Si cette déclaration permet de comprendre la structure formelle de ces peintures, elle permet également de saisir combien le hors-champ est important dans sa manière de travailler. Les oeuvres exposées dans cette salle, plus anciennes que les autres, les liens que l’artiste tisse avec d’autres artistes qu’il admire, sont autant de points d’ancrages permettant de mettre en perspective sa démarche artistique. Ponctuant l’espace, de très longs dessins suggèrent de vastes panoramas portuaires. Réalisés au crayon, à la gouache, à l’aquarelle, au lavis, à la craie, à l’huile, à l’encre mais aussi au bitume de Judée sur papier parfois huilé, ils montrent des bateaux, hangars, entrepôts, grues, caisses et cargaisons, voies ferrées, containers, souvent réunis autour d’une ligne d’horizon centrale. Le ciel et le sol semblent déjà des espaces abstraits d’où émergent les motifs choisis par l’artiste de manière très contrastée, parfois proche de la solarisation.
Présentés en étages, par deux ou trois, ces panoramas peuvent aussi être fendus en diptyques par un cadre venant rappeler la réalité du support et couper la séduction de ces images. Ces découpes impromptues sont en cela les prémices des « objecteurs », ces éléments de distanciation que seront les formes géométriques rondes, carrées ou rectangulaires noires circulant ensuite dans nombre de ses aquarelles.

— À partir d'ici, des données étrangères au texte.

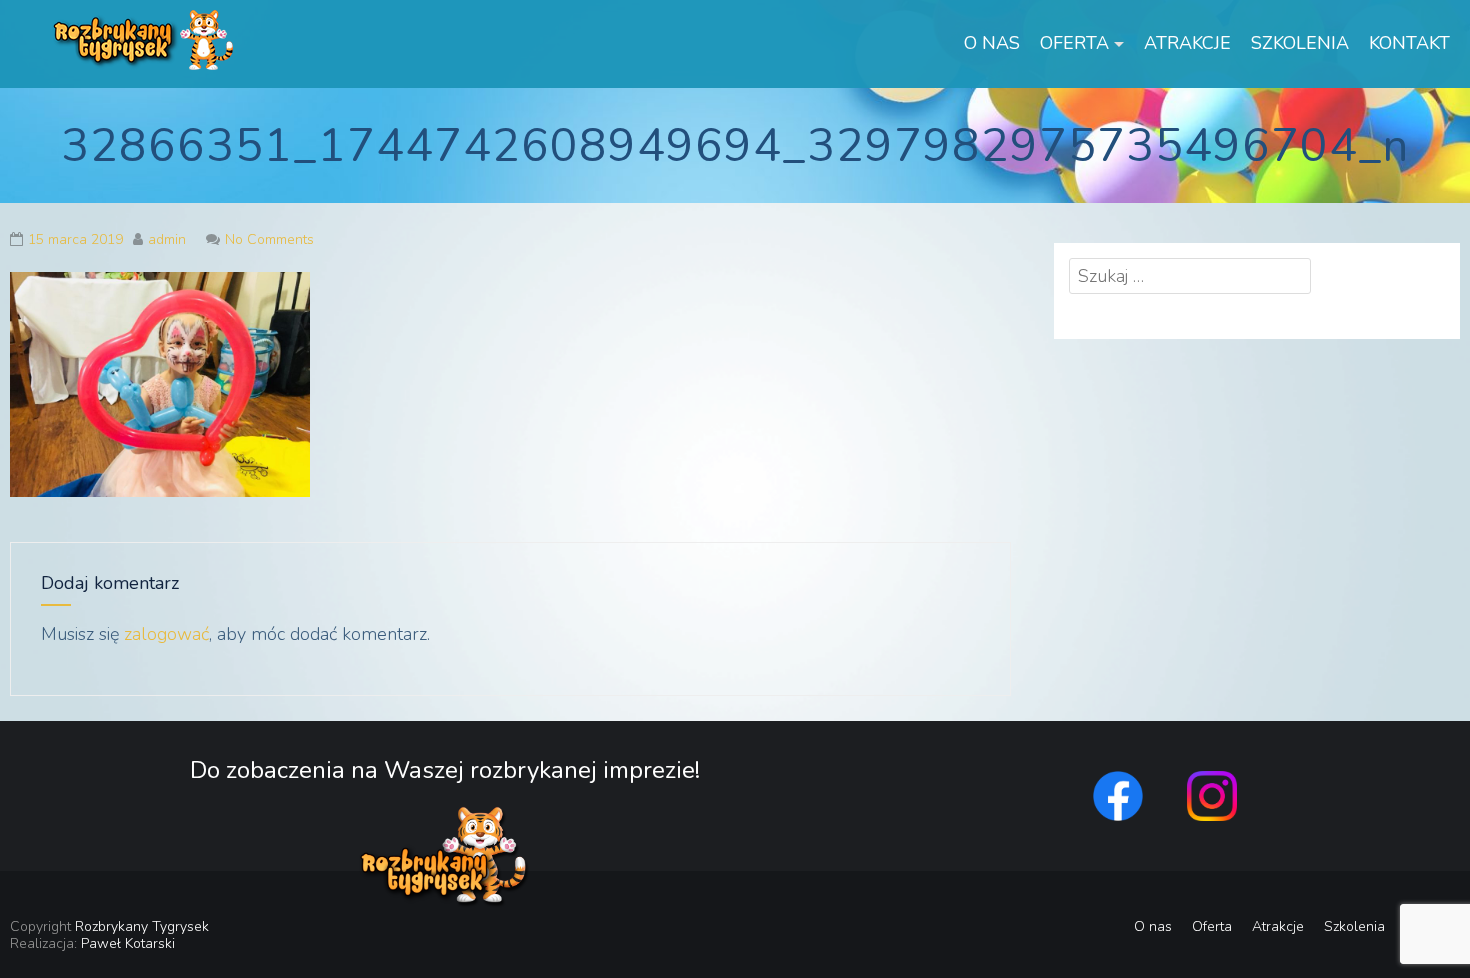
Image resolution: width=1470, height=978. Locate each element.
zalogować (166, 634)
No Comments (269, 239)
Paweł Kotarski (128, 943)
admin (167, 239)
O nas (992, 43)
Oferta (1074, 43)
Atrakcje (1187, 43)
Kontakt (1409, 43)
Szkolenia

Le motif du tas ou de l’amoncellement créant des formes inédites, des compositions quasi sculpturales d’objets enchevêtrés ou de matières premières traverse beaucoup d’oeuvres de cette salle. Pyramides de sable ou de charbon et wagons de marchandises rectangulaires font écho à l’abstraction de formes géométriques.Marcher dans le paysage industriel, l’arpenter, en extraire des atmosphères, observer ses matériaux, la forme des machines et des moyens de stockages fut un manière pour l’artiste de chercher les enjeux de sa pratique.
Cette nécessité de partir du paysage industriel inscrit Yvan Salomone dans une histoire des arts visuels, de l’art conceptuel en passant par la photographie et le cinéma, où les zones portuaires et de chantiers ont maintes fois imprimé la pellicule. Des oeuvres récentes et identifiables par leurs couleurs éclatantes et leurs cadrages plus serrés sur un motif, permettent au visiteur de faire un saut temporel de parfois plus de vingt ans dans la pratique de cet artiste.
Deux photographies d’artistes qu’Yvan Salomone admire, l’une de l’américain Allan Sekula (1951-2013), l’autre de la britannique Tacita Dean (1965), relient ces aquarelles au réalisme critique de pratiques qui questionnent la mémoire individuelle et collective.
La photo d’Allan Sekula est un fragment d’une vaste recherche sur le devenir d’immigrés polonais aux États-Unis et celle de Tacita Dean est l’image d’un bateau devenu épave, souvenir d’une tricherie dramatique d’un homme d’affaires anglais lors d’une course autour du monde.
Un rectangle noir surplombe l’accrochage de la salle et, comme dans certaines aquarelles, agit comme un « objecteur ». En son centre une main au poing fermé, signe de zéro avec la main, est une manière pour Yvan Salomone, arrivé à presque 1 000 oeuvres depuis 1991, de clore un cycle.

Galerie Est

Beaucoup des aquarelles d’Yvan Salomone dépeignent des lieux situés dans des contextes non occidentaux, comme s’il cherchait à enregistrer une manière de décentrement de la ville contemporaine non moderniste tout en conservant cette indifférenciation géographique, cette façon de ne pas contextualiser ses oeuvres.
La photographie qu’Yvan Salomone prend d’un lieu est ainsi mise en « retrait ». L’invitation que l’artiste a faite à Benoît Laffiché (1970) de montrer Cité Airform de Terme Sud (2014), un film réalisé à partir du même lieu que cinq de ses propres aquarelles, autour des maisons ballons de Ouakam à Dakar, vient perturber ce fonctionnement. En effet, Benoît Laffiché est un artiste qui étudie les contextes, en particulier ceux liés à l’époque
postcoloniale. Ses films prennent pour sujet les mouvements migratoires, l’économie, à l’aune du système géopolitique contemporain.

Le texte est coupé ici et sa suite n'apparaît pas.